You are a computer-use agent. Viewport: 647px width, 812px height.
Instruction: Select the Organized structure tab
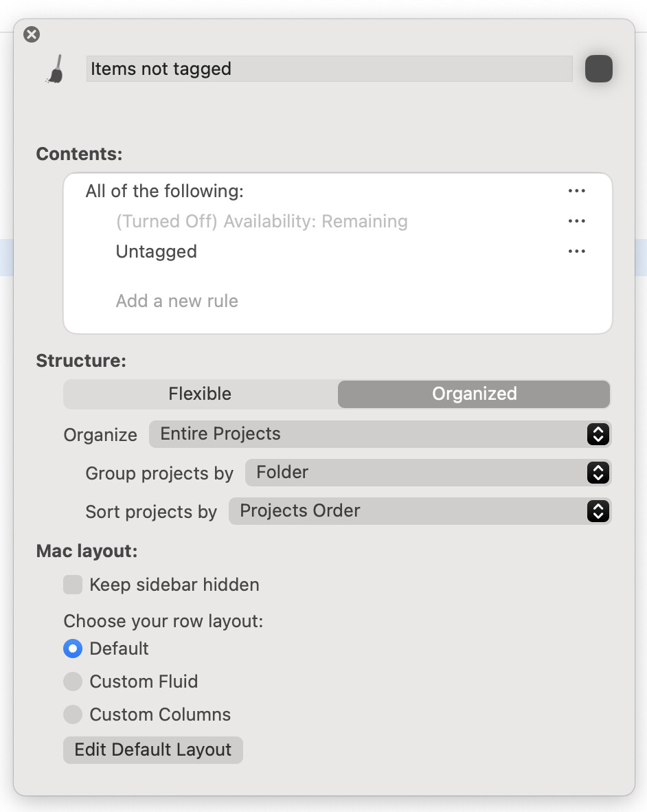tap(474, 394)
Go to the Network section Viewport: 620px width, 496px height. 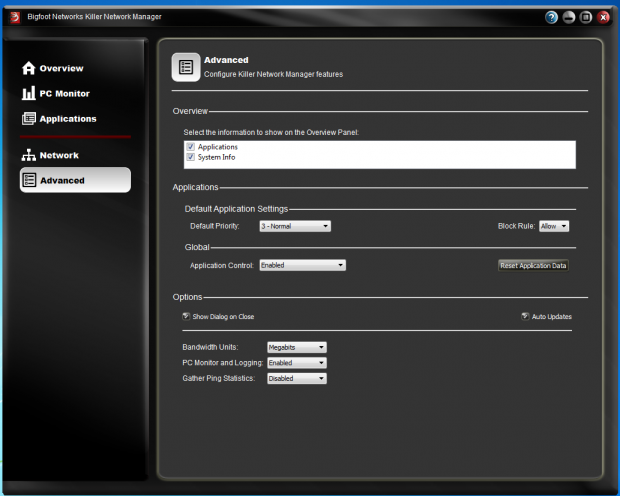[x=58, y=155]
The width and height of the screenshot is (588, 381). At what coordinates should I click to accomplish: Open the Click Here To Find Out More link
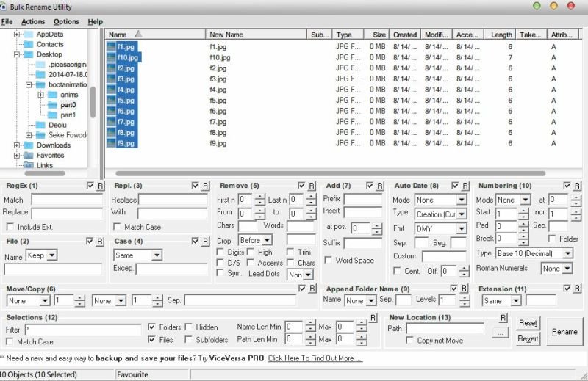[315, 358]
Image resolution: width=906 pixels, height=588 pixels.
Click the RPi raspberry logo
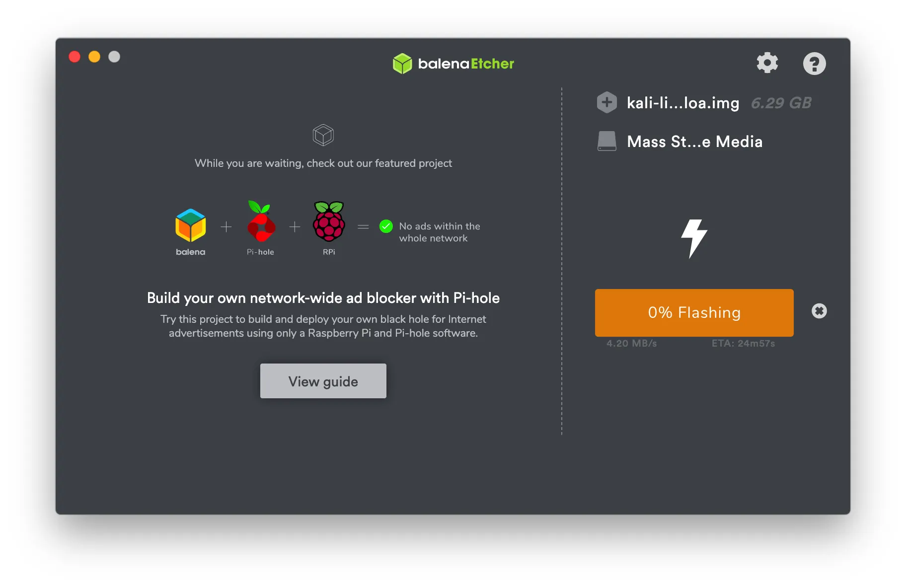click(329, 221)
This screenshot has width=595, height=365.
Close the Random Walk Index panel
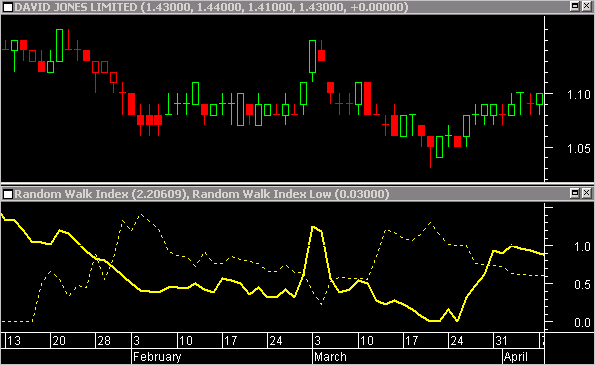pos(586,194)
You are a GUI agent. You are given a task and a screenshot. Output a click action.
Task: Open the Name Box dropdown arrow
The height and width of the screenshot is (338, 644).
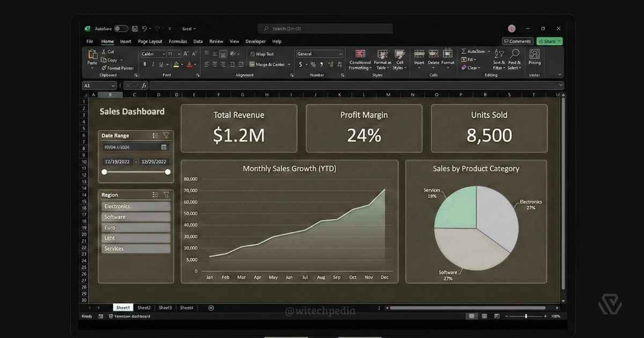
········
Exercise details
Scan the material for the word "agent". Return every line where it is found.

Solution to the exercise
You are a computer-use agent. Viewport: 647px width, 812px height.
You are a GUI agent. You are given a task and a screenshot. Output a click action.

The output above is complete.